> **What you will do**
Tally how many lines in the records below contain the string "Viewport", counting only matches with the same letter case, and reply with the number alone.

• • • •

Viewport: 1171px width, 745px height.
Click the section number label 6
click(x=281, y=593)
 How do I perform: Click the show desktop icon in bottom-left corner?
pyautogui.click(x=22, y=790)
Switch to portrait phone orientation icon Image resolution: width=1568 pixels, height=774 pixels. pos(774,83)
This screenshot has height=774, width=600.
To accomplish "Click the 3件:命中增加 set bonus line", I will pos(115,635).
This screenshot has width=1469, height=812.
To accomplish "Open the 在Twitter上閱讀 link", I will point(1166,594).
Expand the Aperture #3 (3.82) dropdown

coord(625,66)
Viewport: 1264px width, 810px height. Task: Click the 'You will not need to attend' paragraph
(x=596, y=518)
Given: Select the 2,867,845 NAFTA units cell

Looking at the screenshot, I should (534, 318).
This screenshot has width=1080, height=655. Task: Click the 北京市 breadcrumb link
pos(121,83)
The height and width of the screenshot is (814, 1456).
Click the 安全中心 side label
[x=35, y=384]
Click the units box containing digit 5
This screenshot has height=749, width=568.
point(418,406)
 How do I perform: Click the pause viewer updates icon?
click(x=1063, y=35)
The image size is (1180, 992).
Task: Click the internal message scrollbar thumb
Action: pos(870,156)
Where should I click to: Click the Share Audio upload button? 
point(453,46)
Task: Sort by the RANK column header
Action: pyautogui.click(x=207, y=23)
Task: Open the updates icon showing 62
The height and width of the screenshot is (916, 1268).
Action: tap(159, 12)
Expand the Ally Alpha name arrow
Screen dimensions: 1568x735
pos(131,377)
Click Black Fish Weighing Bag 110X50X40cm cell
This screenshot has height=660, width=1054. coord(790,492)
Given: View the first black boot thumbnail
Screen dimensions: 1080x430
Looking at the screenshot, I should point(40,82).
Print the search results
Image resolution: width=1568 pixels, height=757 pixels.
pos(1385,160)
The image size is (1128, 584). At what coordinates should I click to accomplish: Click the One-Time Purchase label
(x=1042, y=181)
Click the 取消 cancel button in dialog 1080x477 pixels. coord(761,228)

• • • •

> **Full output**
2